The goal of this course will be to develop powerful and reliable computational algorithms for personal genomics, drug and vaccine discovery and association studies. Many of the genome- and systems-biology-based techniques (coming from both academic and commercial research) have proven inadequate, prompting some to dub this field ``recreational genomics." We will address the question of how to augment genomic and transcriptomic data with other information that will enable better inference.

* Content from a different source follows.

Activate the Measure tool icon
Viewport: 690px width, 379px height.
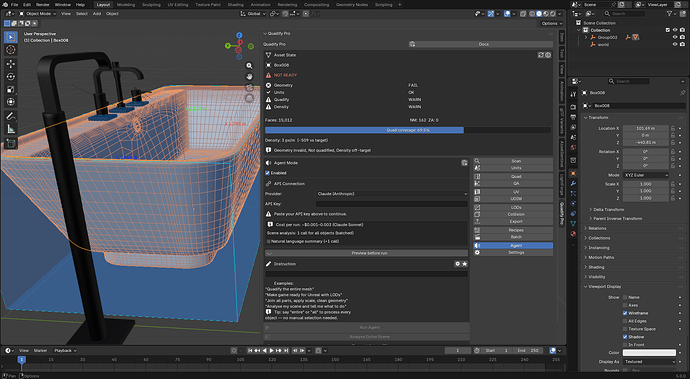pos(11,129)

For this purpose, we need to understand what it means for one thing to cause another. In biology, one method of finding genetic causes of a particular behavior is to knock out indivdual genes, and observe the effect this has on the system's behavior. However, the underlying relationships governing such systems can be far more complex than just one gene causing the regulation of another. For example, there could be two genes whose up-regulation for some period of time until they are joined by a third up-regulated gene causes the suppression of a fourth gene. But we must first identify these hypothesis to be tested. Frequently we begin with an observation of a system's activities and from that attempt to discover how it works. When we are looking at high-throughput experiments, such as timecourse microarrays, which measure the activities of thousands of genes, we cannot simply do this by hand. We need automated approaches to draw our attention to the most plausible hypotheses - that can later be validated through experimental testing. However, these approaches must be able to distinguish causation from mere correlation.
Motivated by our desire to understand these claims and propose alternatives, we will examine each facet of the problem in turn. We will begin with the necessary biological background in order to assess the strengths and weaknesses of possible experiments (and determine what is actually being measured). Then, we will look at an overview of how we can infer causality from data (including the necessary philosophical background), and introduce concepts from temporal logic and model checking. Finally, we will discuss how to apply these computer science tools and philosophical notions to the problems of systems biology.
(1) Uri Alon, An Introduction to Systems Biology: Design Principles of Biological Circuits, Chapman & Hall/CRC, 2006.
(2) Edmund M Clarke, Orna Grumberg, Doron A Peled, Model Checking, The MIT Press, 2001.
(3) Patrick Suppes, A probabilistic theory of causality, 1970. Available at: http://suppes-corpus.stanford.edu/article.html?id=106-1
(4) Jon Williamson, Bayesian Nets and Causality: Philosophical and Computational Foundations, Oxford University Press, 2005.